Data for the task Start Marker

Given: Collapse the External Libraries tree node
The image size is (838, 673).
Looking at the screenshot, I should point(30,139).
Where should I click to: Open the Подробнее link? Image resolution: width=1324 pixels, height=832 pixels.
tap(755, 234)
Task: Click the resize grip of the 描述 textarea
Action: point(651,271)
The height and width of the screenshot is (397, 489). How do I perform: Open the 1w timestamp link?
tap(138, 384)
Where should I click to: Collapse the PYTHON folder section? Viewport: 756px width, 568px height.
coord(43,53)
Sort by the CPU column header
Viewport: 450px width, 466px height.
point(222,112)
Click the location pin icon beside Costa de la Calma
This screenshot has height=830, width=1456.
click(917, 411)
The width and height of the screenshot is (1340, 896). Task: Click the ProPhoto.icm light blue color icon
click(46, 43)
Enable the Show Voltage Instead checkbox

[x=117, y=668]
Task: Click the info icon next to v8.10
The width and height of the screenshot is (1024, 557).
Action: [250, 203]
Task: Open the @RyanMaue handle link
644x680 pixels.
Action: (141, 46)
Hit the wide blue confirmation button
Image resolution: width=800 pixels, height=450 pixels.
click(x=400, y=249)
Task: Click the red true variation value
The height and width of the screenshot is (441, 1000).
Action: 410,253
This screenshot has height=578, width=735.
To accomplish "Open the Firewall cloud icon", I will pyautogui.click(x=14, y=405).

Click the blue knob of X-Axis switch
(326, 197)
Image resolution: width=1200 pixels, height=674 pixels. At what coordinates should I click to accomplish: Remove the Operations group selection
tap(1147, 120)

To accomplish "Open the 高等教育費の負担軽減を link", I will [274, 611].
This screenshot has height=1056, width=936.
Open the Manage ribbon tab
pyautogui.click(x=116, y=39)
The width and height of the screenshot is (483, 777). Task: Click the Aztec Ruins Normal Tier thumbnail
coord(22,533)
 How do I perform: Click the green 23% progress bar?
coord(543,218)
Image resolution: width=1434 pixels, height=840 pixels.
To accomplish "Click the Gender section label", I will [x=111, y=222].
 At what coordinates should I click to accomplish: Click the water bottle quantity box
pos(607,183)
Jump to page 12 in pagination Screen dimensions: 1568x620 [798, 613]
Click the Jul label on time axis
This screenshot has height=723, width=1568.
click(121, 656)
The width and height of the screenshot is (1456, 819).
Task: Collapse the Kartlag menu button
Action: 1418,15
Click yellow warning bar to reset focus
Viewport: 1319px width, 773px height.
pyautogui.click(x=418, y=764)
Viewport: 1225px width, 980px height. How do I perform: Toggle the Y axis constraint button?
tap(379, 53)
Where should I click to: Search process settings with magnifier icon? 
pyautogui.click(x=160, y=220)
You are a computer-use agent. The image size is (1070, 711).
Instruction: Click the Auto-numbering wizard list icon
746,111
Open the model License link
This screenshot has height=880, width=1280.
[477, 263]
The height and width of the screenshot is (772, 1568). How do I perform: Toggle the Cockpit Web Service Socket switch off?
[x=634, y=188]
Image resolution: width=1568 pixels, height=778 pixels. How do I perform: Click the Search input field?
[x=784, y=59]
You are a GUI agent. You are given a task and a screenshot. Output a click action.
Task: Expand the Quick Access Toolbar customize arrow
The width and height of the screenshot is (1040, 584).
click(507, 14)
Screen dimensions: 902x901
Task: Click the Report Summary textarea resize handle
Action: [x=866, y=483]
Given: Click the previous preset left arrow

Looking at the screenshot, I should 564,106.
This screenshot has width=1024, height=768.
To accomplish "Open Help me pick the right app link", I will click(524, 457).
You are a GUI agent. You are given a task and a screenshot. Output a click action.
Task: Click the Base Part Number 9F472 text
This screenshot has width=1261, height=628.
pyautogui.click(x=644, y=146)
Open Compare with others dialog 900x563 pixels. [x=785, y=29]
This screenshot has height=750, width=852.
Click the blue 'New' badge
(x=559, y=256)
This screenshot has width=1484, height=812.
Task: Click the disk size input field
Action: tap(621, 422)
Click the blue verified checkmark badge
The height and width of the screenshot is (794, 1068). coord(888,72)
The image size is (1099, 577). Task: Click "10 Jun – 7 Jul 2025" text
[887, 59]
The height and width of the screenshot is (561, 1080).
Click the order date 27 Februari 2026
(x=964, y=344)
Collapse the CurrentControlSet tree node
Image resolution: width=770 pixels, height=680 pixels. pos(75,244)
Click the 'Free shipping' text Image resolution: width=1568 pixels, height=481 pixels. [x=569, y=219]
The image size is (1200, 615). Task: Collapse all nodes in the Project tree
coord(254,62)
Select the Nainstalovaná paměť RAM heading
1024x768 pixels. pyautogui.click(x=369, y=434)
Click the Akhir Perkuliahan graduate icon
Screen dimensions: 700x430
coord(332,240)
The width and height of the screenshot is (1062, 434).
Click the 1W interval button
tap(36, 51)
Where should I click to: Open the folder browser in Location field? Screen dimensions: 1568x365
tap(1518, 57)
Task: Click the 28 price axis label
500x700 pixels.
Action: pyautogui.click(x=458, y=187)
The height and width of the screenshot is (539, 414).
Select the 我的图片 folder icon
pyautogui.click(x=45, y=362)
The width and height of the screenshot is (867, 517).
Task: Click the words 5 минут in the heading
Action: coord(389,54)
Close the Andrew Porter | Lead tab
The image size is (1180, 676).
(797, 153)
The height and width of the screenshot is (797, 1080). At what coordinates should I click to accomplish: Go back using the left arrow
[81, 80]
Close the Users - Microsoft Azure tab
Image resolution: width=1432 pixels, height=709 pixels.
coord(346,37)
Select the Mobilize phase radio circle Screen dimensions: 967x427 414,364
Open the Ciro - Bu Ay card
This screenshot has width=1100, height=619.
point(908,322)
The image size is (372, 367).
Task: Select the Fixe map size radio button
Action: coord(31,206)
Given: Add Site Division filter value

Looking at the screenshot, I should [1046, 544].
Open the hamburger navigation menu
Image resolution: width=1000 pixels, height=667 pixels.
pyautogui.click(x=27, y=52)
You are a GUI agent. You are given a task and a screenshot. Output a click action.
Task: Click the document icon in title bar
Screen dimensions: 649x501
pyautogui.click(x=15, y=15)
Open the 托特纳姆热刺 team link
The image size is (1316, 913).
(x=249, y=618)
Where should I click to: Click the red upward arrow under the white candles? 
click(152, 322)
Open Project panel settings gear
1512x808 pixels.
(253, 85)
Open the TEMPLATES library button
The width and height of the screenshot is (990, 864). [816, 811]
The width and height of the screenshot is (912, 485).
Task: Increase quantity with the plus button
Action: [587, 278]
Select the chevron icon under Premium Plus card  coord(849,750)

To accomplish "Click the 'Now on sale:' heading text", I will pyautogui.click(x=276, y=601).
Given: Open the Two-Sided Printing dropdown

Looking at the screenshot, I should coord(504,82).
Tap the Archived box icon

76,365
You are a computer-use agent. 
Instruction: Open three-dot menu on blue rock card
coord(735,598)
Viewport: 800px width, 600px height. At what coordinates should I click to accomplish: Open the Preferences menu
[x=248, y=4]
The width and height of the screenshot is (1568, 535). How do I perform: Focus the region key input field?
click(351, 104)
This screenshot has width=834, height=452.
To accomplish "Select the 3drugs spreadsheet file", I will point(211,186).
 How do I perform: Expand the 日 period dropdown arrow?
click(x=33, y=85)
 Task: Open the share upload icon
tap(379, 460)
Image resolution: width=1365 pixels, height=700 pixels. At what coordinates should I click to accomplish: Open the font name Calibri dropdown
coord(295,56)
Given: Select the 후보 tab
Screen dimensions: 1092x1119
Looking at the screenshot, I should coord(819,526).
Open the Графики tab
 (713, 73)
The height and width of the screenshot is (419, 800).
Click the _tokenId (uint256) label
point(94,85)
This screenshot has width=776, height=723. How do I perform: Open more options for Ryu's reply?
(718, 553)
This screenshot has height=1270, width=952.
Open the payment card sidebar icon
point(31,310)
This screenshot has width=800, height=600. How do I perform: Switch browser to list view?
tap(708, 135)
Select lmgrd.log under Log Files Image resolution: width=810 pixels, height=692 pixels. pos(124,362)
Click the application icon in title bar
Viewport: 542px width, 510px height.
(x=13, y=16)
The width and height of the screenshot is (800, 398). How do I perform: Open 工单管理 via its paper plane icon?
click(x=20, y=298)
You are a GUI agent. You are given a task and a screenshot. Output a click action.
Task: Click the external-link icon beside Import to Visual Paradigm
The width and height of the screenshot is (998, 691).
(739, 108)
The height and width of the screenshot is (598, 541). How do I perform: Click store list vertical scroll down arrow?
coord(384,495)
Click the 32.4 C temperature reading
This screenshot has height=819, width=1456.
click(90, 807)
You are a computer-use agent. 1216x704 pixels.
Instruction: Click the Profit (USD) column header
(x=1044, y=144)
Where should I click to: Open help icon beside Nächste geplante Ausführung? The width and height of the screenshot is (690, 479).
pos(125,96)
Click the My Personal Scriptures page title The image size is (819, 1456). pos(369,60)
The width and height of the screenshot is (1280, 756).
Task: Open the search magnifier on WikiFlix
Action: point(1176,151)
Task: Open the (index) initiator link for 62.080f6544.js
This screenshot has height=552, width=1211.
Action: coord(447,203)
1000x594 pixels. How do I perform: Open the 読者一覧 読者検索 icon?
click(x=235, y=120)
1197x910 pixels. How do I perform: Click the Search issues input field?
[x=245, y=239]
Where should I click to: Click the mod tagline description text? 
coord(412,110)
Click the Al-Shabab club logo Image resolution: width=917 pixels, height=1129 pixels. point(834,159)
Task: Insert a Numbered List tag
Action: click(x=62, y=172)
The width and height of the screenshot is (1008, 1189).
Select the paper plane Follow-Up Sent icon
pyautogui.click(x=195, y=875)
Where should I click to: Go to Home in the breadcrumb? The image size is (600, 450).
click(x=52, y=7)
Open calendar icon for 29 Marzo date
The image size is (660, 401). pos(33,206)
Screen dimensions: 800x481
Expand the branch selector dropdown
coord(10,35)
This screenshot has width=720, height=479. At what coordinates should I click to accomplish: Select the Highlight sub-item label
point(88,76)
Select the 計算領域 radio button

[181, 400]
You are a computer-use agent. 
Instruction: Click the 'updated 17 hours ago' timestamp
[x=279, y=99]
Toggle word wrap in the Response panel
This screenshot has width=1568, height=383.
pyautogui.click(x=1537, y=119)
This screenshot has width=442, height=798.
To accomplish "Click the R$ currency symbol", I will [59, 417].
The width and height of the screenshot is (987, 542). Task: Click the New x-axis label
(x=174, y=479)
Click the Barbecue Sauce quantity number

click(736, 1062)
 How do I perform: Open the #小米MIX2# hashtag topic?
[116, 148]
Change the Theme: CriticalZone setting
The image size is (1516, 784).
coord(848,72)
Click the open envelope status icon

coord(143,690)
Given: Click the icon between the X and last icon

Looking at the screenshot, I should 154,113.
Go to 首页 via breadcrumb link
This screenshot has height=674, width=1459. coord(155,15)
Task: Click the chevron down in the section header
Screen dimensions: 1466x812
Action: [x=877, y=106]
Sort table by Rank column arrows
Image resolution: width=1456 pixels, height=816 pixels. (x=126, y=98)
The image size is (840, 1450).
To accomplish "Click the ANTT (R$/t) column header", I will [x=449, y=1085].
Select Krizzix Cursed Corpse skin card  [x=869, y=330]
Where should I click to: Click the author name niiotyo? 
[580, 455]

Data for the task End Marker

## Exercise requirements
Look above for the line holding "At what coordinates should I click to accomplish: Click" and the line holding "Task: Expand the". Retype both, and every line between them, word for word and nothing else.

## Your solution
 At what coordinates should I click to accomplish: Click the water bottle quantity box
pos(607,183)
Jump to page 12 in pagination Screen dimensions: 1568x620 [798, 613]
Click the Jul label on time axis
This screenshot has height=723, width=1568.
click(121, 656)
The width and height of the screenshot is (1456, 819).
Task: Collapse the Kartlag menu button
Action: 1418,15
Click yellow warning bar to reset focus
Viewport: 1319px width, 773px height.
pyautogui.click(x=418, y=764)
Viewport: 1225px width, 980px height. How do I perform: Toggle the Y axis constraint button?
tap(379, 53)
Where should I click to: Search process settings with magnifier icon? 
pyautogui.click(x=160, y=220)
You are a computer-use agent. The image size is (1070, 711).
Instruction: Click the Auto-numbering wizard list icon
746,111
Open the model License link
This screenshot has height=880, width=1280.
[477, 263]
The height and width of the screenshot is (772, 1568). How do I perform: Toggle the Cockpit Web Service Socket switch off?
[x=634, y=188]
Image resolution: width=1568 pixels, height=778 pixels. How do I perform: Click the Search input field?
[x=784, y=59]
You are a GUI agent. You are given a task and a screenshot. Output a click action.
Task: Expand the Quick Access Toolbar customize arrow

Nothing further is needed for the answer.